EXTRACTO DEL DOCUMENTO:
-- -- --
Trump intramuros

Trump enfrenta dos retos, la reactivación económica y el impedimento que la crisis sanitaria del Covid-19 significa para escenificar los actos multitudinarios que tanto le gustan. Prueba de ello fue el fiasco del evento programado en Tulsa el mes pasado.

Las promesas de campaña son exigencias de gobierno. Entre más exagerada es la promesa para ganar votos, más difícil será cumplirlas una vez en el cargo. Es el caso del muro fronterizo que, según Trump, es la panacea a los problemas migratorios y hasta sanitarios que tienen los Estados Unidos.

Trump enfrenta dos retos, la reactivación económica y el impedimento que la crisis sanitaria del Covid-19 significa para escenificar los actos multitudinarios que tanto le gustan. Prueba de ello fue el fiasco del evento programado en Tulsa el mes pasado.
-- -- --
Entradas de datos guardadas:

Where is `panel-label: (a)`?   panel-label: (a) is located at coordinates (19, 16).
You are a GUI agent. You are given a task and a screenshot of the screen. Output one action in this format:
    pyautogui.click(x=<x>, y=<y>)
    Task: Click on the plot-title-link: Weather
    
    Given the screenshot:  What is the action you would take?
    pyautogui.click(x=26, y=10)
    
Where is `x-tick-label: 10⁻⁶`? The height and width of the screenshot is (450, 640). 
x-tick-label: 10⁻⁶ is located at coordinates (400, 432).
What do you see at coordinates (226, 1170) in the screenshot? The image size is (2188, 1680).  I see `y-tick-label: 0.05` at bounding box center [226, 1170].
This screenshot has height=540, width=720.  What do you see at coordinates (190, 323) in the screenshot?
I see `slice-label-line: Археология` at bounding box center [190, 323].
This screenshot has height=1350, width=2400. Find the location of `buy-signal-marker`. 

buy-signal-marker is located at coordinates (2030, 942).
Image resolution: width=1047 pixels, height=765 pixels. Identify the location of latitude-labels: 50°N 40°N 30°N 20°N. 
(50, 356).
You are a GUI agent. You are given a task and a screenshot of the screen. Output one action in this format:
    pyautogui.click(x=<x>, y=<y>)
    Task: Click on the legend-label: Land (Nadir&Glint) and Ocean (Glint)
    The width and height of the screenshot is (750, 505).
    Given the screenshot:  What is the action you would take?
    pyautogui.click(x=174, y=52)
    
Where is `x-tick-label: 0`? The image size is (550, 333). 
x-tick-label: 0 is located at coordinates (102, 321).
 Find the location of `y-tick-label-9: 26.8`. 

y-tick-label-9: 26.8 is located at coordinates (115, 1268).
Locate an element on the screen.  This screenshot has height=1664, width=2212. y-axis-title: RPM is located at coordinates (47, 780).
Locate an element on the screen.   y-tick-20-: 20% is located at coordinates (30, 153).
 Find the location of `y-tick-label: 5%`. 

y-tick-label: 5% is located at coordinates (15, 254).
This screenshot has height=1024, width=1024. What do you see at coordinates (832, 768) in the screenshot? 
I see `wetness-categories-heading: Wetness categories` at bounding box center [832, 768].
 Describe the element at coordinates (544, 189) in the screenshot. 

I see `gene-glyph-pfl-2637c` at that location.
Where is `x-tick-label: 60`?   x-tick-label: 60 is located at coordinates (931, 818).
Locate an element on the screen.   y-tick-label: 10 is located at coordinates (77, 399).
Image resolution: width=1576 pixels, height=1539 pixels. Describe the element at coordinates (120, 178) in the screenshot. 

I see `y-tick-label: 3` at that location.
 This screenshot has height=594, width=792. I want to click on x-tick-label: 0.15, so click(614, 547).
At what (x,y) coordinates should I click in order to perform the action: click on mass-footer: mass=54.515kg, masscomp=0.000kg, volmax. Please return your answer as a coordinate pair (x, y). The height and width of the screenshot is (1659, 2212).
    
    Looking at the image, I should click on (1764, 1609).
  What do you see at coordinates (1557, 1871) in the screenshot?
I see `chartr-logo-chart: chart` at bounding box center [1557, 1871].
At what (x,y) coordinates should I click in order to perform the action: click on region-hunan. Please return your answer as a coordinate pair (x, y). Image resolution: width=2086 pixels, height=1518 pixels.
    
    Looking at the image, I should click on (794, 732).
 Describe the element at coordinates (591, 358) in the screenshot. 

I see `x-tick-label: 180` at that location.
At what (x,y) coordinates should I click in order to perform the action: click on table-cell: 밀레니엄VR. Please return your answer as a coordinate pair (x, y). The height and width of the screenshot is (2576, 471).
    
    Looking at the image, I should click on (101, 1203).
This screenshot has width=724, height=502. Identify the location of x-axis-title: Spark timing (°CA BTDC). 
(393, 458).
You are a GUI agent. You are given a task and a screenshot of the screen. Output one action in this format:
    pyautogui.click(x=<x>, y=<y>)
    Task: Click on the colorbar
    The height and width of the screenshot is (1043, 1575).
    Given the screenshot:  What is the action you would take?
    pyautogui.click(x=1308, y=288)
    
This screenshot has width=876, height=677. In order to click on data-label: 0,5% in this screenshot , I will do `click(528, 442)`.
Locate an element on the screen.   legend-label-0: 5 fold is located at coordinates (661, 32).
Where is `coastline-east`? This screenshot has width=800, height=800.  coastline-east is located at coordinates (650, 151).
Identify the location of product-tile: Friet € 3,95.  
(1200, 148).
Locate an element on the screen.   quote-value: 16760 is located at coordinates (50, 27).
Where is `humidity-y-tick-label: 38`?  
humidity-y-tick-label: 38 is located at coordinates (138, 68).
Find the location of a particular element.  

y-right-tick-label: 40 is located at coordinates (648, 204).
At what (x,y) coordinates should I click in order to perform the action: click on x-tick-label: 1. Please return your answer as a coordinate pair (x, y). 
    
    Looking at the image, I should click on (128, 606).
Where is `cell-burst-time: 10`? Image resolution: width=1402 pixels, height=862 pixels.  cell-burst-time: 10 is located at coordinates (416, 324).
-- -- --
TU TAREA:
Reproduce de nuevo el texto sobre Trump completo, sin cambiar una sola palabra.

RESULTADO DEL EJERCICIO:
Trump intramuros

Trump enfrenta dos retos, la reactivación económica y el impedimento que la crisis sanitaria del Covid-19 significa para escenificar los actos multitudinarios que tanto le gustan. Prueba de ello fue el fiasco del evento programado en Tulsa el mes pasado.

Las promesas de campaña son exigencias de gobierno. Entre más exagerada es la promesa para ganar votos, más difícil será cumplirlas una vez en el cargo. Es el caso del muro fronterizo que, según Trump, es la panacea a los problemas migratorios y hasta sanitarios que tienen los Estados Unidos.

Trump enfrenta dos retos, la reactivación económica y el impedimento que la crisis sanitaria del Covid-19 significa para escenificar los actos multitudinarios que tanto le gustan. Prueba de ello fue el fiasco del evento programado en Tulsa el mes pasado.